_YOUR TASK:_
Copy every line of the records below word for word.

_RECORDS FOR PROCESSING:_
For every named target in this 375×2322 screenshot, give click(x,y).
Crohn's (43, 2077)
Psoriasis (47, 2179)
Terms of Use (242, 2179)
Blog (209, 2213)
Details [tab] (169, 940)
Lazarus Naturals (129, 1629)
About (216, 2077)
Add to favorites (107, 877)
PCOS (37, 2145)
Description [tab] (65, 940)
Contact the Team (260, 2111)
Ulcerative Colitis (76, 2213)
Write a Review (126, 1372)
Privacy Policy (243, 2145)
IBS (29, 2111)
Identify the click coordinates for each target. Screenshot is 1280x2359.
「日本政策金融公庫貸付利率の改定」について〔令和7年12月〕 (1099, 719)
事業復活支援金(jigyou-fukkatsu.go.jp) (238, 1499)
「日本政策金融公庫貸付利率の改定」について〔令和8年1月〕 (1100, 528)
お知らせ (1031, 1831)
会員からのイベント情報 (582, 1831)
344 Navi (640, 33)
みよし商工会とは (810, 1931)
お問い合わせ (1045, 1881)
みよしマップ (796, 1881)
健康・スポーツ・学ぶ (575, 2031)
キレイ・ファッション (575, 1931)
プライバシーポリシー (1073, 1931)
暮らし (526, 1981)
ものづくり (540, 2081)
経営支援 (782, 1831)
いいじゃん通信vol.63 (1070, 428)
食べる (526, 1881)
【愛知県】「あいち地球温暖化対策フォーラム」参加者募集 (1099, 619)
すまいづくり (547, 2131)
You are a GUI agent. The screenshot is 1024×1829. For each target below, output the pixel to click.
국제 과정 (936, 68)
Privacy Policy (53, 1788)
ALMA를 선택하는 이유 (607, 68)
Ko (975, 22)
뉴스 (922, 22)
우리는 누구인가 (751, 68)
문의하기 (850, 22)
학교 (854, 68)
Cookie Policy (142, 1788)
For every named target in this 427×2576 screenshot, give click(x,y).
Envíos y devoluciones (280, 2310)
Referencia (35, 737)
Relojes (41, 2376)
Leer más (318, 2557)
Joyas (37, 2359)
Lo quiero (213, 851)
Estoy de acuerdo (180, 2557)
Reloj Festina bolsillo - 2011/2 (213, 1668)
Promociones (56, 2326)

_PROBLEM SOLUTION:_
For every named target in this 375×2322 screenshot, give click(x,y).
Crohn's (43, 2077)
Psoriasis (47, 2179)
Terms of Use (242, 2179)
Blog (209, 2213)
Details [tab] (169, 940)
Lazarus Naturals (129, 1629)
About (216, 2077)
Add to favorites (107, 877)
PCOS (37, 2145)
Description [tab] (65, 940)
Contact the Team (260, 2111)
Ulcerative Colitis (76, 2213)
Write a Review (126, 1372)
Privacy Policy (243, 2145)
IBS (29, 2111)
Identify the click coordinates for each target. Screenshot is 1280x2359.
「日本政策金融公庫貸付利率の改定」について〔令和7年12月〕 (1099, 719)
事業復活支援金(jigyou-fukkatsu.go.jp) (238, 1499)
「日本政策金融公庫貸付利率の改定」について〔令和8年1月〕 (1100, 528)
お知らせ (1031, 1831)
会員からのイベント情報 (582, 1831)
344 Navi (640, 33)
みよし商工会とは (810, 1931)
お問い合わせ (1045, 1881)
みよしマップ (796, 1881)
健康・スポーツ・学ぶ (575, 2031)
キレイ・ファッション (575, 1931)
プライバシーポリシー (1073, 1931)
暮らし (526, 1981)
ものづくり (540, 2081)
経営支援 (782, 1831)
いいじゃん通信vol.63 (1070, 428)
食べる (526, 1881)
【愛知県】「あいち地球温暖化対策フォーラム」参加者募集 (1099, 619)
すまいづくり (547, 2131)
You are a GUI agent. The screenshot is 1024×1829. For each target below, output the pixel to click.
국제 과정 (936, 68)
Privacy Policy (53, 1788)
ALMA를 선택하는 이유 (607, 68)
Ko (975, 22)
뉴스 (922, 22)
우리는 누구인가 (751, 68)
문의하기 (850, 22)
학교 (854, 68)
Cookie Policy (142, 1788)
For every named target in this 427×2576 screenshot, give click(x,y).
Envíos y devoluciones (280, 2310)
Referencia (35, 737)
Relojes (41, 2376)
Leer más (318, 2557)
Joyas (37, 2359)
Lo quiero (213, 851)
Estoy de acuerdo (180, 2557)
Reloj Festina bolsillo - 2011/2 (213, 1668)
Promociones (56, 2326)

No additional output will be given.